TwinS: Revisiting Non-Stationarity in Multivariate Time Series Forecasting
Jiaxi Hu, Qingsong Wen, Sijie Ruan, Li Liu, Yuxuan Liang
TL;DR
The paper addresses non-stationarity in multivariate time series forecasting by introducing TwinS, a Transformer-based model with three modules: Wavelet Convolution for multi-scale embedding of nested periods, Periodic Aware Attention that uses a convolutional sub-network to generate period-sensitive attention scores, and a Channel-Temporal Mixer MLP to capture inter-series relationships including hysteresis. Empirically, TwinS achieves state-of-the-art performance on five real-world datasets and demonstrates substantial improvements, including up to $25.8\%$ MSE reduction over PatchTST, with ablations validating the contribution of each module. The work emphasizes modeling non-stationary periodic distributions rather than forcing stationarity, offering a practical and scalable approach for long-horizon MTSF tasks. These findings have significant implications for real-world forecasting where nested, shifting, and interdependent periodic patterns are common.
Abstract
Recently, multivariate time series forecasting tasks have garnered increasing attention due to their significant practical applications, leading to the emergence of various deep forecasting models.
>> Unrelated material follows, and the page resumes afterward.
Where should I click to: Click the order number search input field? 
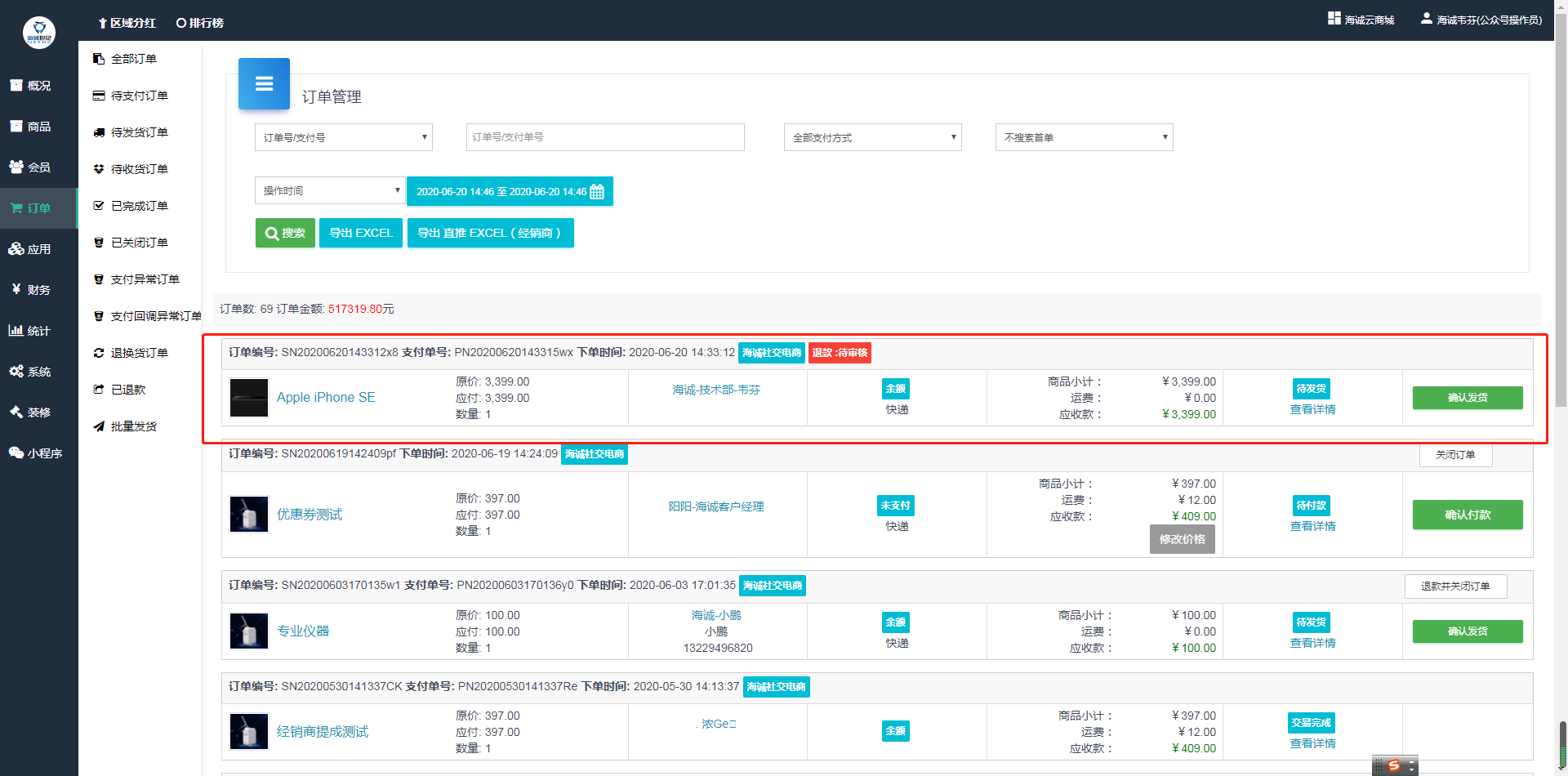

However, real-world time series exhibit pronounced non-stationary distribution characteristics. These characteristics are not solely limited to time-varying statistical properties highlighted by non-stationary Transformer but also encompass three key aspects: nested periodicity, absence of periodic distributions, and hysteresis among time variables. In this paper, we begin by validating this theory through wavelet analysis and propose the Transformer-based TwinS model, which consists of three modules to address the non-stationary periodic distributions: Wavelet Convolution, Period-Aware Attention, and Channel-Temporal Mixed MLP. Specifically, The Wavelet Convolution models nested periods by scaling the convolution kernel size like wavelet transform. The Period-Aware Attention guides attention computation by generating period relevance scores through a convolutional sub-network. The Channel-Temporal Mixed MLP captures the overall relationships between time series through channel-time mixing learning. TwinS achieves SOTA performance compared to mainstream TS models, with a maximum improvement in MSE of 25.8\% over PatchTST.